Sam was just now turning around.

The infantry charged. They overtook us easily, hobbled as we were with the girl. By the time we brought her around and got her shakily to her feet, they were on us. The girl went down again.

No one had a working firearm, but we made do with what we had: both spades, a jack crank, a wrench, and an assortment of odd tools. I whacked at them with the parasol until it flew to pieces, then used my size-eleven Colonial Militia fatigue boots on them, wishing I'd worn my high boots that day. None of us fared very well. A man to my right went down, then another woman. I saw Sukuma-Tayler kick at the things until one grabbed him by the shoe and began hacking at his leg. He yelled, turned, and ran with the creature hanging on to him. He tried to kick it off, then went down and wrestled with it.

The creatures were swarming over the first injured woman. She was screaming hideously, but nobody could get to her. I tried to move forward, kicking at them, sending dozens of the bastards flying, but I couldn't make headway. One crawled up my leg from behind and I felt a searing pain in my thigh. I tore the animal off and threw it. I stumbled back over a partially buried length of metal, probably a tent pole. Not taking time to wonder who had had the misfortune to pitch camp in this crawling hell, I pulled it up and started to swing at them with it, with little effect except to keep them at a distance or knock weapons from their claws. I backed and swung, backed and swung, not having time to look up to see where Sam was. I heard him coming.

Finally, the offensive broke off on my section of front and I looked up. Sam was coming across the bridge, crunching and popping his way over a seething carpet of armor. It sounded as if he were running over a pile of eggs and scrap metal.

Something slithered through my legs. It was a mound-creature, but it had come from behind me. I whirled around. To our rear lay another army. Something about them looked slightly different, and I hoped they were from another hive, with any luck a hostile neighbor. It looked as though they were, because our attackers broke off completely and retreated a short distance, waiting for the first wave of shock troops from the other side to pass us by and reach them. We stood there in the middle of everything, watching the suicide squad from the challengers throw themselves at the front lines. They were quickly dispatched ― torn apart and left to jerk their lives out in the sand. Theses token charges seemed to be overtures to a major offensive. Heroic? Stupid?
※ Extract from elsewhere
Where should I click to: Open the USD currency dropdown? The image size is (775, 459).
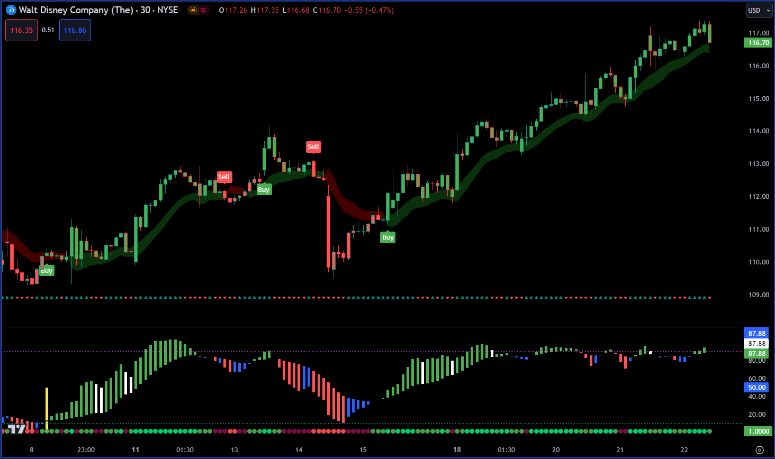(x=759, y=10)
Maybe they had a purpose.

There were five of us left. Three bodies lay out in the writhing mass of armor.

"Everybody!" I yelled. "Stand still!"

As soon as I said it, the eastern army attacked. We stood there like log piers in a rushing river. A few stopped to sniff at my legs before charging ahead.
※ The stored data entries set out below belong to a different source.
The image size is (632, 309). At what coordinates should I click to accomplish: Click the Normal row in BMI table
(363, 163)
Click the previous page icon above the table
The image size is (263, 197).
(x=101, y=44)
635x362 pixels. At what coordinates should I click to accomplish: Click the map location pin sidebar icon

Sam was advancing toward us, passing through the battle line. Darla popped the hatch and aimed her gun at the ground.

"Hold it!" I shouted. "Friendly troops!" I motioned for the survivors to follow me as I picked my way gingerly through the flow of advancing soldiers. I finally reached the cab and climbed in, assisted by Darla. I slid the driver's seat back and helped the others inside. Sukuma-Tayler was the last, and I was surprised to see him alive. I shoved the seat forward, fell into it, and sealed the cab.

Sam was driving. We wheeled around and made for the road. My head lolled up against the viewport.

I saw a severed human leg being dragged away.

One of the women got hysterical, but Darla soon had her under control with a shot of something suitable from the tickler. The woman slumped over and groaned.

The hyperventilation subsided and my head was clear once more, but I closed my eyes and couldn't open them again.

6

When i came to, Darla was passing from casualty to casualty, doing what she could with the paraphenalia in the medicine kit. Most of us had moderate-to-severe lacerations. One man, a thin, ascetic blond fellow, had sustained a deep gash that had nearly taken off his foot at the ankle. He also had puncture wounds to the chest. For the leg, Darla improvised a tourniquet out of cloth and a screwdriver. The Afro and I had gotten off easiest, me with slash and puncture wounds to the lower extremities, he with the same plus stab wounds in the arm. We were a sorry lot. Blood ran in bright rivulets over the deck. Darla got to me last.